- [What to do] Write out the part of the text on Roberts' football career word for word, beginning at the words "After dislodging 5th-year" and stopping after the words "from behind tackles.".

- [Document segment]

Due to a congenital condition, Roberts endured back pain while playing both running back and defensive end in high school. Nonetheless, he entered his senior season as a top-100 class of 1998 football recruit according to the Prep Football Report by Tom Lemming.

As a senior, Roberts rushed for over 1000 yards and had 10 quarterback sacks. His official visits included Iowa, Penn State and Notre Dame as well as invitations to visit schools such as Georgia Tech, Northwestern and Syracuse. At one point, he planned to use his five allotted official visits to see Syracuse, Notre Dame, Penn State, Iowa and North Carolina. In late December 1997, he verbally committed to Notre Dame. On February 5, 1998, Roberts signed his National Letter of Intent to play for Notre Dame.

Roberts was a 1997 USAToday honorable-mention All-American Football team selection at defensive end. He was also recognized as a 1997 First team All-State selection by the Associated Press. Roberts posted a safety during the inaugural Governor's Bowl All-Star Classic high school football contest of New York state all-stars vs. New Jersey All-stars. The game was an annual event until 2008, but was later reformatted.

==College career==
Roberts began his Notre Dame career as a linebacker, but switched to defensive end after his freshman season for the 1998 Fighting Irish. He spent 1998 on the scout squad. Roberts played 10 games for the 1999 team but had a seemingly career-threatening fusion back surgery following the season. He only played 37 total minutes in 1999, but made 6 tackles, including one quarterback sack.

Following his surgery on January 13, 2000, he was sidelined through the spring and although not completely healed, was medically cleared to play in the fall. His weight dropped to 220 lb, while away from football. Senior Captain Grant Irons was lost for the season with a shoulder injury forcing Roberts into the starting lineup for the 2000 team. He started in 8 of 12 games, recording sacks in each of his first four games. His sack against Texas A&M came on his first play of the game.

After dislodging 5th-year senior Grant Irons from the lineup, he started 5 of 8 games for the 2001 team before season-ending medial collateral ligament injury. One of Roberts' career highlights was a 3-sack performance in 2001 in the rivalry game against USC, during the Carson Palmer era. In the game, he had a total of 4 tackles for a loss as well as a touchdown saving tackle to force a field goal. He also had a few open field rundown from behind tackles.

The 2001 season marked the second losing season in three years, which led to a tumultuous series of coaching transition events as George O'Leary was hired for five days before the discovery of a fake resume. Most of Roberts' Notre Dame career had been under head coach Bob Davie, but his 5th-year redshirt season for the 2002 team was Tyrone Willingham's first season as Notre Dame head coach. Willingham retained Greg Mattison as the defensive line coach, giving Roberts, who by now had earned a science-business degree, some continuity in 2002. The defensive line of Cedric Hilliard, Darrell Campbell, Roberts and Kyle Budinscak with reserves that included sophomore Justin Tuck, was a large part of Notre Dame's sudden rise to prominence in 2002. That year, Roberts posted 2 sacks against both Purdue's Kyle Orton and Michigan State's Jeff Smoker. His contributions helped Willingham become the winningest first-year head coach in Notre Dame history.

- [Exercise data]
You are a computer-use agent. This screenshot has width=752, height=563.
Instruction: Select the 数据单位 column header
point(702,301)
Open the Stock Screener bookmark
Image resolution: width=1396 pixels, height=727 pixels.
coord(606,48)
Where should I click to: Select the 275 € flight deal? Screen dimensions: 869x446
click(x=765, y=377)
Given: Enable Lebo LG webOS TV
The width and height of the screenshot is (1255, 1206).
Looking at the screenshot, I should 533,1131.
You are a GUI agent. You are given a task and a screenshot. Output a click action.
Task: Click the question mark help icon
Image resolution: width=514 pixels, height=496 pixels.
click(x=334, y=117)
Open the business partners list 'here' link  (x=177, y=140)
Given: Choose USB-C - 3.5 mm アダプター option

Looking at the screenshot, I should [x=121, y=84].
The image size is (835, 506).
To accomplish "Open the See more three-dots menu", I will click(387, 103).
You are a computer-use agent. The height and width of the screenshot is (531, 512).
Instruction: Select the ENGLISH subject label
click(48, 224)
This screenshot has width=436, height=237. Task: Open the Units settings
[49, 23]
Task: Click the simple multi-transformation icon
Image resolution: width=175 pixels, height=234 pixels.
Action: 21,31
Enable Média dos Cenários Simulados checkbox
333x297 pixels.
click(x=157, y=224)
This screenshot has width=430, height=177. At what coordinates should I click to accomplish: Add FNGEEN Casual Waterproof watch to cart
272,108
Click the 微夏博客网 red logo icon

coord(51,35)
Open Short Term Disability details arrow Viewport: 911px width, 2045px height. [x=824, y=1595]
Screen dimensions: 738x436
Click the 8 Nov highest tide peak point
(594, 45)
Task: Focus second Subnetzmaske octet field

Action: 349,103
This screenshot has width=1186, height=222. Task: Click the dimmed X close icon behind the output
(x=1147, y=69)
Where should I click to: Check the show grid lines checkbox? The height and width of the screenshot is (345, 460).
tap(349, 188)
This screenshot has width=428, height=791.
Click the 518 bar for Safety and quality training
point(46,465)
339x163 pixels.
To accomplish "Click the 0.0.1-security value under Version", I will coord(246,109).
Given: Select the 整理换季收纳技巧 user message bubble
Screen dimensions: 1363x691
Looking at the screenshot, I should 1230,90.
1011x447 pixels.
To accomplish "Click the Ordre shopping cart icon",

- [Result]
After dislodging 5th-year senior Grant Irons from the lineup, he started 5 of 8 games for the 2001 team before season-ending medial collateral ligament injury. One of Roberts' career highlights was a 3-sack performance in 2001 in the rivalry game against USC, during the Carson Palmer era. In the game, he had a total of 4 tackles for a loss as well as a touchdown saving tackle to force a field goal. He also had a few open field rundown from behind tackles.